Texto fornecido:
2.2 As características do abuso processual

Para a constatação cristalina do abuso processual, plêiade doutrinária tem pronunciado alguns critérios de aferição, dos quais aqui trazemos em síntese os mais significantes:

a) A aparência de legalidade

Em excelente estudo, CAVALI[12] ensina que o primeiro requisito para a verificação de abuso processual é a aparência de legalidade do ato abusivo. Assim, não basta que o ato seja dotado da improbidade, ele deve cumular seu sua natureza viciosa nos moldes padrões da legalidade.

E nisso, inexiste qualquer paradoxo, posto que, se há um ato que foge dos moldes legais, sua mácula não jaz no abuso em proceder, mas na própria inexistência do ato. Ora, se o abuso é o excesso do devido, aquilo que está fora dos quadros legais, em nada tem de excesso, ao revés, nele se falta o necessário – a validade permitida em lei.

A aparência de legalidade é um critério subsidiário, pois necessita de outros fatores para esclarecer o abuso processual. Logo, continuemos a síntese.

b) O desvio de finalidade

O mais avultante fator à percepção de abuso processual é o desvio do fim colimado do ato. É agir no intuito de se conseguir o que não é permitido conseguir, visando-se surtir efeitos não objetivados na natureza do ato processual. CALAMANDREI (1999:230) é costumeiramente brilhante ao ensinar que “A má-fé processual, nas suas variadas configurações, vai sempre dirigida a conseguir no processo um efeito jurídico que sem o engano não poderia se conseguir”.[13]

De fato, o desvio de finalidade é irrefragável no julgado ora em estudo. Os Embargos interpostos pela parte escaparam totalmente de sua finalidade processual taxativamente prevista na lei de embargar decisão em que houvesse dissonância, haja vista ter sido unânime a decisão embargada (!!!).

Nas palavras do Exmº Relator “o ora recorrente, no entanto, a despeito de qualquer previsão legal ou regimental, veio a opor recurso absolutamente inadequado às hipóteses de cabimento elencadas no dispositivo em que fundamenta sua petição recursal”. (grifos nossos)

Como se extrai, os próprios fundamentos utilizados pelo Recorrente para fundamentar seu petitório, contradizem-se com a tessitura processual – a unanimidade da decisão embargada – de modo a viciar a ratio do recurso, tornando-o inconcebível. Há a flagrante cizânia entre o fim pretendido e o fim previsto. É justamente dessa divergência entre o querer e o poder em que surge o desvio de finalidade.

c) Demais critérios: falta de seriedade do ato, a ilicitude e ilegitimidade do escopo visado pelo agente, a lesividade causada à administração da Justiça e a presença de dolo ou culpa.

Os demais critérios doravante discorridos são frutos da pesquisa de Helena Najjar ABDO (2007)[14], para quem, sendo difícil identificar a finalidade de determinados instrumentos processuais, faz-se mister esmiuçar o desvio do escopo conforme os fatores citados em epígrafe.

Dados brutos:
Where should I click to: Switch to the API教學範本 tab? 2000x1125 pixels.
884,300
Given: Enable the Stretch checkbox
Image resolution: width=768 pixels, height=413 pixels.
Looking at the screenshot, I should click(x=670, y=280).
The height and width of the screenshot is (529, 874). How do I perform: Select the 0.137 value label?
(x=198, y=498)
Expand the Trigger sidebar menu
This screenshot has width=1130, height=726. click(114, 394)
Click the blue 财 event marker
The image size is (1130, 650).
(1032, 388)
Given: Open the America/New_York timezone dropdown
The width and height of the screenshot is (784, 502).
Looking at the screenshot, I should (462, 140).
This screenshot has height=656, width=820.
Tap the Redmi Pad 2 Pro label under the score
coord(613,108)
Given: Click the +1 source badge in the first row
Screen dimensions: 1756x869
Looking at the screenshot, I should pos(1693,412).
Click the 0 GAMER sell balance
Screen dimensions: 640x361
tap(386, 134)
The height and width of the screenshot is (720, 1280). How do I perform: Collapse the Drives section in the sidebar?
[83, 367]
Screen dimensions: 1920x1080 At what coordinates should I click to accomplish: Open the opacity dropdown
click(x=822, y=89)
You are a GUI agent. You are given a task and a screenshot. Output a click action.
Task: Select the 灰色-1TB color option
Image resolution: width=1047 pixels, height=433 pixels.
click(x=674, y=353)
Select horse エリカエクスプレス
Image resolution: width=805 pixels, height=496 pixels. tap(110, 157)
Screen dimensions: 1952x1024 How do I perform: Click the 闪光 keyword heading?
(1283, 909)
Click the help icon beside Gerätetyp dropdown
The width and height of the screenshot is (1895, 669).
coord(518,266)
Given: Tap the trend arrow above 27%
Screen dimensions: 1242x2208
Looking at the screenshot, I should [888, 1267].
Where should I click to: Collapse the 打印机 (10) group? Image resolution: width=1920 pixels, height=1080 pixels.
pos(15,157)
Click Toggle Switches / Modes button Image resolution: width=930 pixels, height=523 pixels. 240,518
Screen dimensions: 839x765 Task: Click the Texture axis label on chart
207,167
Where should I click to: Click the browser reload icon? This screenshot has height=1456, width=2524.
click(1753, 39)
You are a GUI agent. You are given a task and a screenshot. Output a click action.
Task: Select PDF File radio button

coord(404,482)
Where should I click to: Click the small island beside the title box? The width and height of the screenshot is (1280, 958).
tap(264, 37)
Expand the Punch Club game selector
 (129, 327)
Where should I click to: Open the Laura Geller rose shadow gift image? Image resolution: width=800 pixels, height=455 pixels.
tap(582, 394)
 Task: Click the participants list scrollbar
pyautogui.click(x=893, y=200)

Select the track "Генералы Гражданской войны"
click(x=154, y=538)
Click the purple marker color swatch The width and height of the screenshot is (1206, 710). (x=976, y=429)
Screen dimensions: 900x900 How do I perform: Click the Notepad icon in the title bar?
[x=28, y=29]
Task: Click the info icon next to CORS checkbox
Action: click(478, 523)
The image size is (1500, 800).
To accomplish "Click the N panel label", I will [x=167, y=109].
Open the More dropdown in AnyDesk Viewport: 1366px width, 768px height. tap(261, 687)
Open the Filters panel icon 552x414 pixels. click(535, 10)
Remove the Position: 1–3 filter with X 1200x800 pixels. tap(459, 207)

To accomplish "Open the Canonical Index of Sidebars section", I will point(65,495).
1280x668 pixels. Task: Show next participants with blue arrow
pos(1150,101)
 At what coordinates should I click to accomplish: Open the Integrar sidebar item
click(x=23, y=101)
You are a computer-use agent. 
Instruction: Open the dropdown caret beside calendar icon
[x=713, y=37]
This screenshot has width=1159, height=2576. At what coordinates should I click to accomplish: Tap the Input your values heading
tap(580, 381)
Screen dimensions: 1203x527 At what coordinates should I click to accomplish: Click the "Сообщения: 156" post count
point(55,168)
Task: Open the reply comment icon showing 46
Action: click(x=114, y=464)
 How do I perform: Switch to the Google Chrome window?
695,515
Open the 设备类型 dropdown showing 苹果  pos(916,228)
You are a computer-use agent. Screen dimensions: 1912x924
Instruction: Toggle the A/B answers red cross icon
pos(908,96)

Tarefa proposta: Indique qual é, de acordo com o texto sobre abuso processual, o fator mais avultante para a percepção do abuso processual.

Resposta final: É o desvio do fim colimado do ato, isto é, o desvio de finalidade.